**PROBLEM STATEMENT:**
Continue the passage on Germany's invasion of Poland, picking up after its final sentence.

··· PROVIDED TEXT

After “several German-staged incidents,” (to be discussed in a later post. Promise.) Hitler attacked, claiming he was doing it in self-defense (Source). There you have it. Hitler used propaganda to “excuse” his absurd desire for war.
[Below: German armies marching into Poland.]
At 4:40, the Luftwaffe attacked Wieluń, “destroying 75% of the city and killing close to 1,200 people” (Source). Five minutes later, the German pre-dreadnaught battleship Schleswig-Holstein opened fire on Westerplatte. At 5:00, the German army attacked Mokra. All three assaults (German, Prussian, and Slovakian) converged in Warsaw.
“Warsaw everywhere was burning. Huge billowing columns of smoke filled the sky with thick massive clouds as red as blood. Railway tracks were so heavily bombed that they became like twisted pretzels. Huge craters where
bombs had been dropped lined every street in Warsaw, and other cities. Enormous hills of rubble marked areas where buildings used to stand, and protruding from the rubble were scattered the bodies of people who had been crushed beneath the collapsed buildings. Military posts, as well as residential areas were bombed and strafed. Defenseless civilians were gunned down as they ran from burning buildings. Peasants were massacred as they worked in the fields in the countryside. Men, women, and children were slaughtered. Churches, schools, hospitals, monuments, museums – all were targets for destruction. The Polish people, their culture, and the very existence of the Polish nation were targeted by Hitler for annihilation. Warsaw, the Paris of the east was transformed into a wasteland – an open grave” (Source).

······
··· MATERIAL PROVIDED

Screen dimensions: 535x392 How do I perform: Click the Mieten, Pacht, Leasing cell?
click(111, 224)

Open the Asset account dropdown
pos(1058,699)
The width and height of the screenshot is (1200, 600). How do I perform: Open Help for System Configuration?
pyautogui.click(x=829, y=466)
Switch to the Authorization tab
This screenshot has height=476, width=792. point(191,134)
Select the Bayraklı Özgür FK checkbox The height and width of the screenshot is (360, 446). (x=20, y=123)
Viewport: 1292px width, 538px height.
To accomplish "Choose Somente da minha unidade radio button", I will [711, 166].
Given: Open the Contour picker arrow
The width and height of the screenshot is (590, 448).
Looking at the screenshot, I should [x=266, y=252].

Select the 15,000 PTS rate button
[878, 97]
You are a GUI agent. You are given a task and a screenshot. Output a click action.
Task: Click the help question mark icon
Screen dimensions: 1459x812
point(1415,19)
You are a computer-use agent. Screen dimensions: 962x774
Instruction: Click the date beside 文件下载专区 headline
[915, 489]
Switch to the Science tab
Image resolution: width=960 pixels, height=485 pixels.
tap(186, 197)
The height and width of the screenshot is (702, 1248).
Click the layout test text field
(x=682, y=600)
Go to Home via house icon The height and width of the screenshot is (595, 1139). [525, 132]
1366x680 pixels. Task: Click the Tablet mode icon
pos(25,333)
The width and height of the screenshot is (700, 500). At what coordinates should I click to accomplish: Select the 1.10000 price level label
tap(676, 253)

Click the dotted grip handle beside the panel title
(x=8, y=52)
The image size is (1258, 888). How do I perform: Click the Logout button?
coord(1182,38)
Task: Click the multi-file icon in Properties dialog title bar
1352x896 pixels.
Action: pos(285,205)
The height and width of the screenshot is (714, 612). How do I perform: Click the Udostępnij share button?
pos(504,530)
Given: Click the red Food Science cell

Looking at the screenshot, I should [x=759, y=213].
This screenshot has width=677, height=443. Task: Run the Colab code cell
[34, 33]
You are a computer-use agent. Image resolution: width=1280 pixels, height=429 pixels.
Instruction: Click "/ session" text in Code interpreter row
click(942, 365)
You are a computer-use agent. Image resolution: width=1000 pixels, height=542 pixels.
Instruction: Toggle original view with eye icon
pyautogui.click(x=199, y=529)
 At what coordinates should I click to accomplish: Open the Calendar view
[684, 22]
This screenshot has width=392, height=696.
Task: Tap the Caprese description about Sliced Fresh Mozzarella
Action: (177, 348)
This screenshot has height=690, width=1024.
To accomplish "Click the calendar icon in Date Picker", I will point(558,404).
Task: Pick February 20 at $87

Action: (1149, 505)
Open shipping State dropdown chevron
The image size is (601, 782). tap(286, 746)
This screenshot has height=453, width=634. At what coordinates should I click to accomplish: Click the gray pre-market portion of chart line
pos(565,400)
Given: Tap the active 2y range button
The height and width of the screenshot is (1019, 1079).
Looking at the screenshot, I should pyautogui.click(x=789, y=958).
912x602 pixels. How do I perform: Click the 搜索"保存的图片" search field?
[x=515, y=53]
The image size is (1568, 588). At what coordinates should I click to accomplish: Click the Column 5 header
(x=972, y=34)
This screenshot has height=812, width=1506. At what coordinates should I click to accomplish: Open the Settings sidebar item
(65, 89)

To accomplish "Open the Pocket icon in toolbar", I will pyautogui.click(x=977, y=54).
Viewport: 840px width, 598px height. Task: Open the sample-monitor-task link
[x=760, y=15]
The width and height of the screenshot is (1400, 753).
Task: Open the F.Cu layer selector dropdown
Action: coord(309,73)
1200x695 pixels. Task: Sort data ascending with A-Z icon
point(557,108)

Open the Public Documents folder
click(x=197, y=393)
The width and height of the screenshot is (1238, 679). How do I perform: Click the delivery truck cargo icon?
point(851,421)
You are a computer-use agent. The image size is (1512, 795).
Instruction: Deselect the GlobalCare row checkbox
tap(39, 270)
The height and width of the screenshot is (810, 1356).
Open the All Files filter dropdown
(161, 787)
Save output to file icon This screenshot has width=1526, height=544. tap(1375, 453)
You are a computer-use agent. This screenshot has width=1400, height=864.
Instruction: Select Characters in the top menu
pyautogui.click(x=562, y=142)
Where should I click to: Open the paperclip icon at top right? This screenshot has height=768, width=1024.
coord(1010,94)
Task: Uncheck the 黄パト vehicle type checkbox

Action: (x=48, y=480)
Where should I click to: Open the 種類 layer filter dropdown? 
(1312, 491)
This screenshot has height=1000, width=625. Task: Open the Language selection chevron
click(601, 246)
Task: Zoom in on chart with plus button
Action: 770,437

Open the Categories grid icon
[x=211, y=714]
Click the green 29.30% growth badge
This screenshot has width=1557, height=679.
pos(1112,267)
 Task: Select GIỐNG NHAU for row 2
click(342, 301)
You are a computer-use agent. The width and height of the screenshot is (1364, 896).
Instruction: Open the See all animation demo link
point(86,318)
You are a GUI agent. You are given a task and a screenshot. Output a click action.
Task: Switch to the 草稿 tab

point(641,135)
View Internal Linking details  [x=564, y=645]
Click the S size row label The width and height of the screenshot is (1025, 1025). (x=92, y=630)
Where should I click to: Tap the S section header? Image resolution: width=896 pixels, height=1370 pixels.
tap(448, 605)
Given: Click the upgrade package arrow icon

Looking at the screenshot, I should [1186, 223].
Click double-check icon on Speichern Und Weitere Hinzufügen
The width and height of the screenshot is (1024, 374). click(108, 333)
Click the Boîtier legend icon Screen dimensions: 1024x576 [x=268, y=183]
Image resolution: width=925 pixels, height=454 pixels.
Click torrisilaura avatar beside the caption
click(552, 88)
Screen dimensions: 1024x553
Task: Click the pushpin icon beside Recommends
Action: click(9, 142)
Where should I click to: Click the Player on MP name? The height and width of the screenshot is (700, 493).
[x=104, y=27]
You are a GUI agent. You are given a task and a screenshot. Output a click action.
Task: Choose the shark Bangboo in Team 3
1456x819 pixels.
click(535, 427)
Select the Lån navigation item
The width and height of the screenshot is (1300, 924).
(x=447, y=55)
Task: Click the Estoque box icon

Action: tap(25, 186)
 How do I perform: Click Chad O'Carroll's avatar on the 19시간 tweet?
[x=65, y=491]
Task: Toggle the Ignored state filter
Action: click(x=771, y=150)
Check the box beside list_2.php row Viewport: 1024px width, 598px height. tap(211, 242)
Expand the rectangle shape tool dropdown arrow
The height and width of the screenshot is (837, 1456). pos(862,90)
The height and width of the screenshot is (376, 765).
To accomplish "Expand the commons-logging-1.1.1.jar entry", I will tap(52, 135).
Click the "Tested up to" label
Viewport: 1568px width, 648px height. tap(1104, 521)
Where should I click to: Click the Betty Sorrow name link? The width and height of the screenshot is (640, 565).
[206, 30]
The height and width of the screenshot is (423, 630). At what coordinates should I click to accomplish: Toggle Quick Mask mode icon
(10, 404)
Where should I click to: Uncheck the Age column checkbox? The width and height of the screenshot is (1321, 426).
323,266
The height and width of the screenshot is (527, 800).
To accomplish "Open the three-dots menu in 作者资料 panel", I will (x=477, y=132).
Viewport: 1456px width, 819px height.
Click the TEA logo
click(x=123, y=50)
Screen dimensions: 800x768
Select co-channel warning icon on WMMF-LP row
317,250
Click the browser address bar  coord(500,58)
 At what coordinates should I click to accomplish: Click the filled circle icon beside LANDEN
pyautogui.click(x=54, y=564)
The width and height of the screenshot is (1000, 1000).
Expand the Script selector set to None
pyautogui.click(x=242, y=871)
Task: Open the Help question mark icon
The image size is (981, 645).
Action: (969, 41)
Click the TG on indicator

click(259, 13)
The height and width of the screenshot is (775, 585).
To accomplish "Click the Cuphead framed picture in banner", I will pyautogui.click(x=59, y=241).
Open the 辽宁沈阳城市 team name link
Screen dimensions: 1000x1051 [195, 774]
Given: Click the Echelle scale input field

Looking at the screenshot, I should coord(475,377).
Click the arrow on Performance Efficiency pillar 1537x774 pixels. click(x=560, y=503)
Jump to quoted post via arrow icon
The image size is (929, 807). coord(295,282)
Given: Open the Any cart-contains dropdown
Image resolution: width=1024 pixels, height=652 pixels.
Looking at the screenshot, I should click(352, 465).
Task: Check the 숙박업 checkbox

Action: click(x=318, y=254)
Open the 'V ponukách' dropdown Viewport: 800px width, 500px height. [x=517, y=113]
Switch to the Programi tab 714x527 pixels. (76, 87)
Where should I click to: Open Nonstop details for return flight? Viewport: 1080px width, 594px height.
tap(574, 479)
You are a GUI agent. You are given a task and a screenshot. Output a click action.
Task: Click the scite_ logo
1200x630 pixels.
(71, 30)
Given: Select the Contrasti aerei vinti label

······

**RESPONSE BOX:**
It wasn’t until September 3rd that Britain and France declared war on the Axis – thus beginning WWII. However, they failed to provide the support Poland really needed. Prime Minister Chamberlain merely dispatched the RAF to drop leaflets over German armies! Meanwhile, the British Expeditionary Force joined French forces along the Maginot Line. This “farce” became known as the Phoney War because Britain and France mainly kept themselves busy over the next several months with pointless raids into No-Man’s Land and bombings over the Siegfried Line.
The Polish military saw some minor victories, but ultimately, they were pushed back from their own borders towards Warsaw and Lwów.
Thanks to their destroying Polish communications, coupled with the approximately 98 airman who retreated to the then-neutral Romania, the Luftwaffe easily opposed the Polish Air Force.
- September 9: Warsaw is attacked
- September 9-19: The Battle of Bzura takes place, the largest battle during the campaign.
- September 10: Commander-in-Chief Marshal Edward Rydz-Śmigły orders a general retreat to the southeast. The Germans are “penetrating deeply into Eastern Poland”
- September 13: Warsaw is under siege. Also, German armies reach Lwów.
- September 17: The Soviet Union joins forces with Germany – attacking from the east
- September 24: Warsaw is bombed by 1,150 German aircraft
The Soviet joined the battle at over 800,000 strong, breaking, of course, the Soviet-Polish Non-Aggression Pact. It was at the time that the Soviets attacked that Poland realized their defeat.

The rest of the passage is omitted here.